Human females are the most curious creatures. I think I could live my entire feline existence and still never understand them. There's just no accounting for their drastic changes in mood, decisions, or, in some cases, physical appearance.
For example, let's examine what happened yesterday afternoon.
My human pet typically arrives home by four o'clock. Normally, her make-up is worn by this point, and her clothes are a tad frumpled from sitting in her car. She smells of the scents of her day: copier ink, gasoline, sloppy joes from a school cafeteria. Her steps are tiresome, and on occasion, she takes a short one to two hour nap just to recharge.
That didn't happen yesterday.
At around five o'clock, my keen ears picked up the brisk walk of a human approaching the front door. There seemed to be a rare and yet obvious spring to the step of this human, and I knew for certain it could not be my human pet as "tired" and "spring" do not go quote "hand-in-hand" as the homo sapiens say. The door opened, and in walked this strange looking individual who acted like she lived here.

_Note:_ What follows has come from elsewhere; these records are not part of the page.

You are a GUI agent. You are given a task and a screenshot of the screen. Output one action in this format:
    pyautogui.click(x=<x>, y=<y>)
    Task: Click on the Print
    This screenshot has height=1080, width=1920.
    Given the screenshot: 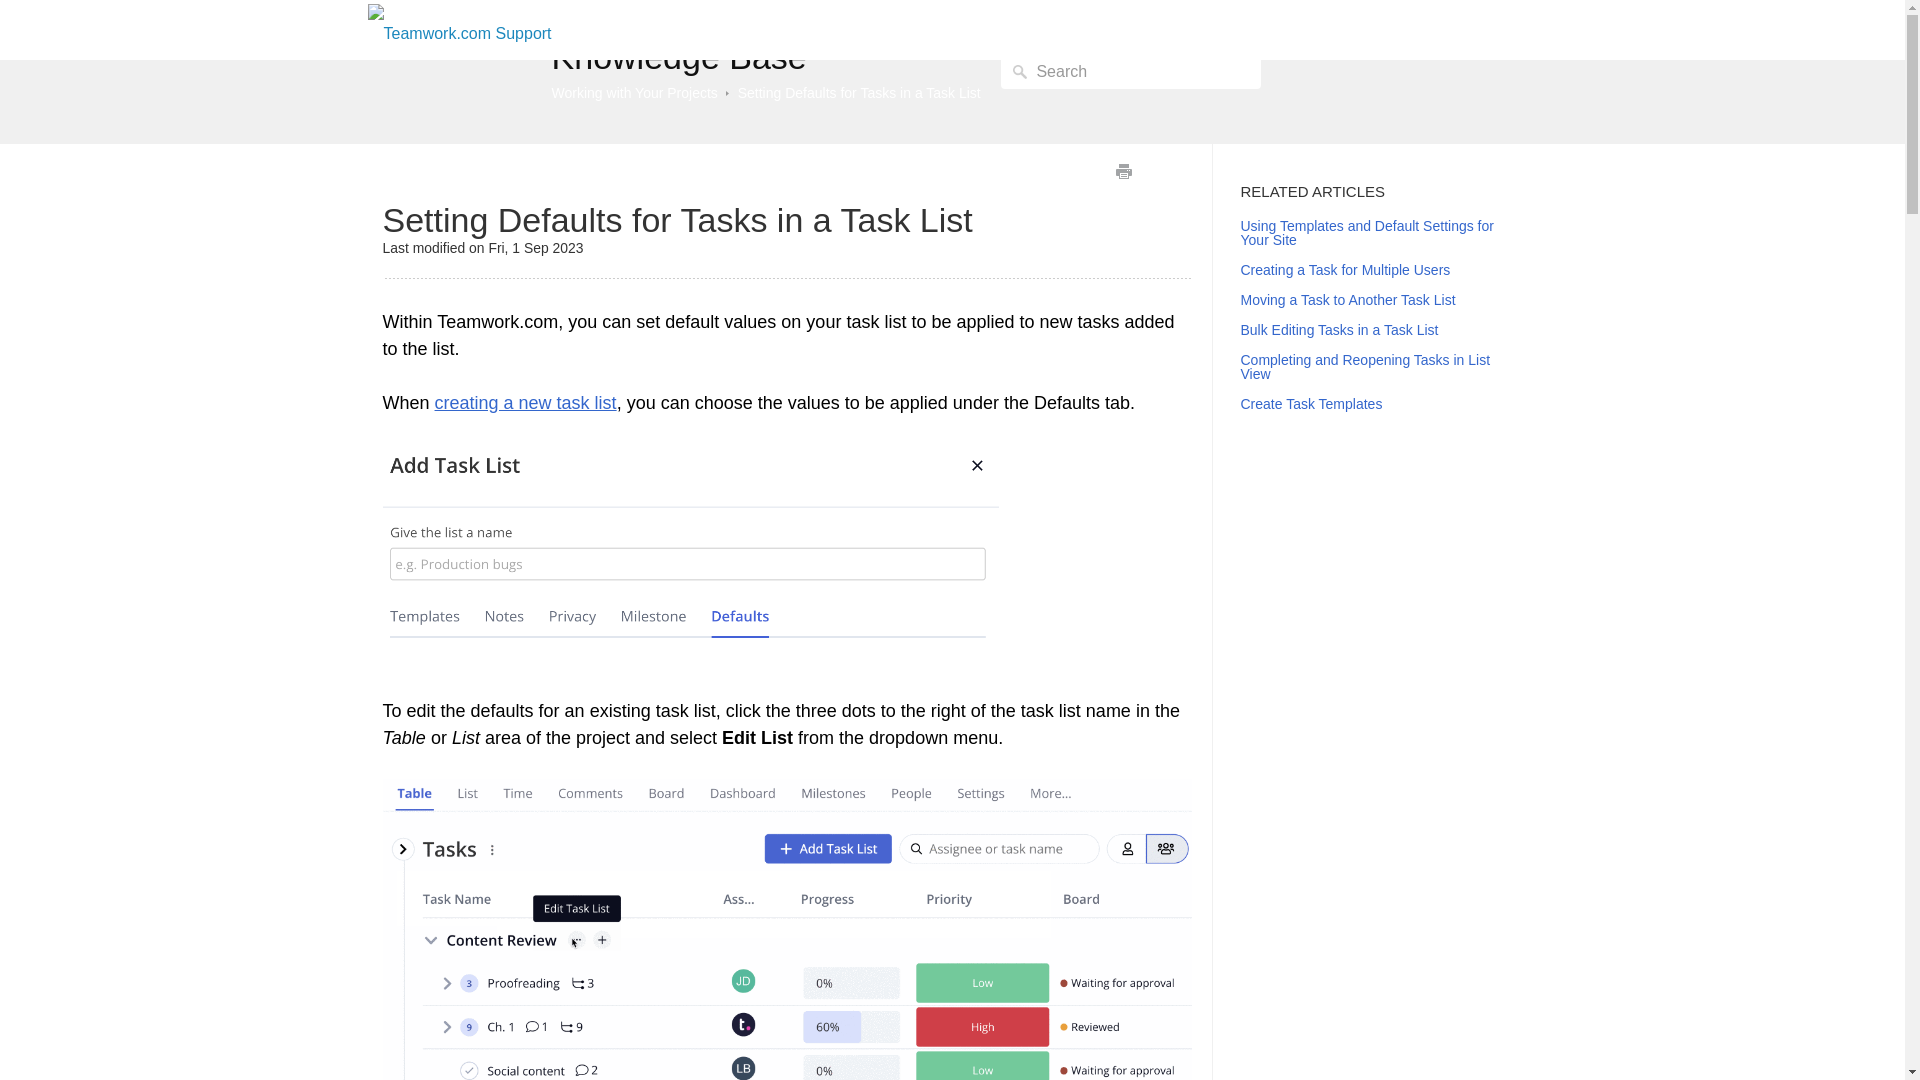 What is the action you would take?
    pyautogui.click(x=1122, y=170)
    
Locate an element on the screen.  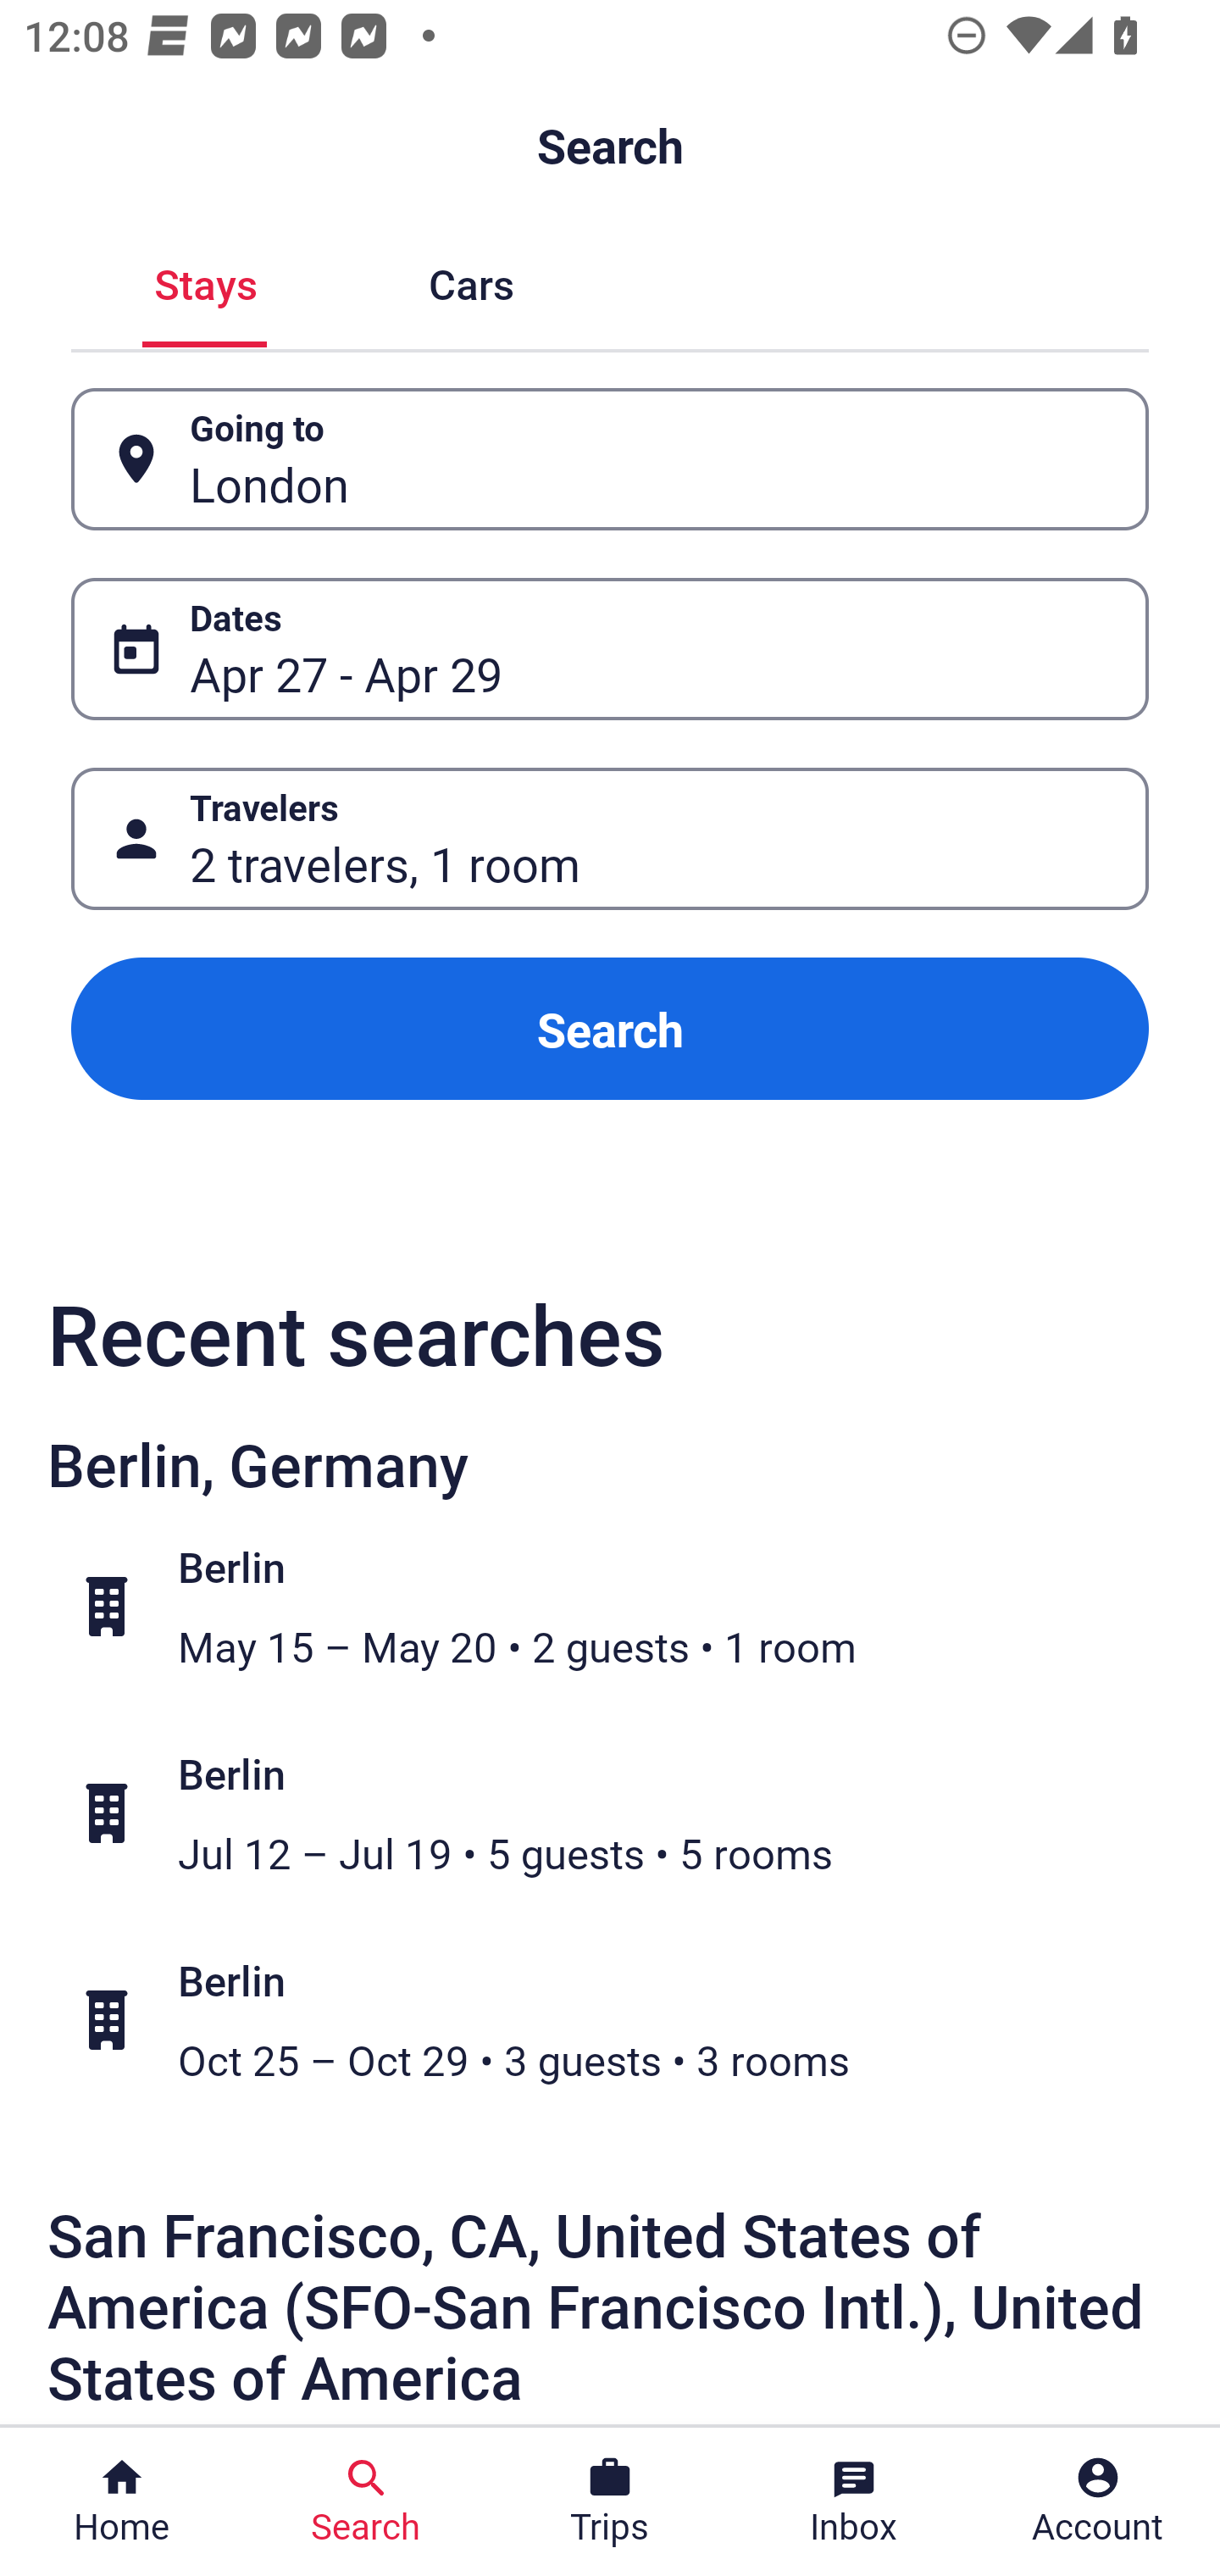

I stared for a long time at this woman. She looked familiar, but at the same time, she did not. I padded beside her calves and sniffed. No scents of my human pet to be found. Instead, she smelled of rosemary and gingko, bleach, and just a hint of lemongrass. The clothes were not even the stylish fashions my pet wore home from work.
Who was this person?
I steered back on my hind feet as my hairs bristled from head to tail. I became one with my inner-dog. There was no way I was letting this strange female into The House without a fight! I spat at her toes, and I waved an angry, fully clawed paw at her ankles to let her know that I had gone "crunk" as the humans say.
The human leaned over, and she smiled at me for the longest. Rubbing behind my ears, she subdued me with her charms and then lifted me up off of the floor.
"I don't know what your problem is, Zeus. Isis must be rubbing off on you," she said.
What passed through my mind was to the effect of, "Oh no, you di'in!"

I looked into those familiar green eyes, and I could hardly believe it.
My pet was a brand new woman! No caterpillars arching over her eyes! No dull, dark blonde hair! Why, she looked absolutely radiant!
And then I remembered that she had not told me she was going to be late or that she would be changing her look.
"Did you ask me if you could color your hair?" I asked.
"No, and if you don't watch it, I'll dye you pink," was her response.
I said nothing. I think that was a wise choice on my part.